:: REQUIRED ACTION ::
Write out exactly the lines of the entries below from the one holding "Task: Select the AvCarCap 99.6% line" to the one holding "Given: Check the phi_rel variable checkbox", inclusive, and leave out all other lines.

:: GIVEN DATA ::
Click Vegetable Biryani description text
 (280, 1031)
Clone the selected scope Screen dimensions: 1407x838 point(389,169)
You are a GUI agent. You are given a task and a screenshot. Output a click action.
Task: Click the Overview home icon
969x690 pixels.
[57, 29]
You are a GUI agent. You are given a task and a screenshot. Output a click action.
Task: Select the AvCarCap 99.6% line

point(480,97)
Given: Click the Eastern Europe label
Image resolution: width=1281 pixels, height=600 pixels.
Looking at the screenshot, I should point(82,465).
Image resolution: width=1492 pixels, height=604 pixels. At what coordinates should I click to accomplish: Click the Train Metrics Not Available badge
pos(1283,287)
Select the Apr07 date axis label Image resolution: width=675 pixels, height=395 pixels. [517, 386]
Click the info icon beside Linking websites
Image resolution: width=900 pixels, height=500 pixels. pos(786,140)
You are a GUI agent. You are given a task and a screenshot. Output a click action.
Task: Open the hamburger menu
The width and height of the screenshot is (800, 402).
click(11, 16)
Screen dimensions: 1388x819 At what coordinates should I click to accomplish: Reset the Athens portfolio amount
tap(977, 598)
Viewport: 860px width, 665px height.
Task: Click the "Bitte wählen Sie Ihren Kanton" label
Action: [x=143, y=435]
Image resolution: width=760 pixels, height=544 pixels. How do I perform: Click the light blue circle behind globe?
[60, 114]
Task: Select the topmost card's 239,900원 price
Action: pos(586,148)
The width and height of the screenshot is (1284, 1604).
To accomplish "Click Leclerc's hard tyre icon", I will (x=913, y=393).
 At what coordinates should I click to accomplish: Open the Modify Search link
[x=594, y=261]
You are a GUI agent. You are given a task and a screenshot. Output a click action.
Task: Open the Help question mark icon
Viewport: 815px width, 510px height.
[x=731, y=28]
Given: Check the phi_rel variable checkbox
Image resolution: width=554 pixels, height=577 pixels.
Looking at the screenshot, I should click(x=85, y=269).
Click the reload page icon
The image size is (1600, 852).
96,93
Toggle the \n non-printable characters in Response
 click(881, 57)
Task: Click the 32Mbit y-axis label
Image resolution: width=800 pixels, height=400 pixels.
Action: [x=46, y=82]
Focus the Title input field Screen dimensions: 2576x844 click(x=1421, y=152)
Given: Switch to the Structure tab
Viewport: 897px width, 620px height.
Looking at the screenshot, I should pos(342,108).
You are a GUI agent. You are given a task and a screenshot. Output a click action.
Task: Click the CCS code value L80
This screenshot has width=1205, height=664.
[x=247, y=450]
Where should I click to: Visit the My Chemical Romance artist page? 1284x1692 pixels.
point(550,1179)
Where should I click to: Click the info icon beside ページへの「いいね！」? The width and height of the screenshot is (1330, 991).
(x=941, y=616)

:: WRITTEN ANSWER ::
Task: Select the AvCarCap 99.6% line

point(480,97)
Given: Click the Eastern Europe label
Image resolution: width=1281 pixels, height=600 pixels.
Looking at the screenshot, I should point(82,465).
Image resolution: width=1492 pixels, height=604 pixels. At what coordinates should I click to accomplish: Click the Train Metrics Not Available badge
pos(1283,287)
Select the Apr07 date axis label Image resolution: width=675 pixels, height=395 pixels. [517, 386]
Click the info icon beside Linking websites
Image resolution: width=900 pixels, height=500 pixels. pos(786,140)
You are a GUI agent. You are given a task and a screenshot. Output a click action.
Task: Open the hamburger menu
The width and height of the screenshot is (800, 402).
click(11, 16)
Screen dimensions: 1388x819 At what coordinates should I click to accomplish: Reset the Athens portfolio amount
tap(977, 598)
Viewport: 860px width, 665px height.
Task: Click the "Bitte wählen Sie Ihren Kanton" label
Action: [x=143, y=435]
Image resolution: width=760 pixels, height=544 pixels. How do I perform: Click the light blue circle behind globe?
[60, 114]
Task: Select the topmost card's 239,900원 price
Action: pos(586,148)
The width and height of the screenshot is (1284, 1604).
To accomplish "Click Leclerc's hard tyre icon", I will (x=913, y=393).
 At what coordinates should I click to accomplish: Open the Modify Search link
[x=594, y=261]
You are a GUI agent. You are given a task and a screenshot. Output a click action.
Task: Open the Help question mark icon
Viewport: 815px width, 510px height.
[x=731, y=28]
Given: Check the phi_rel variable checkbox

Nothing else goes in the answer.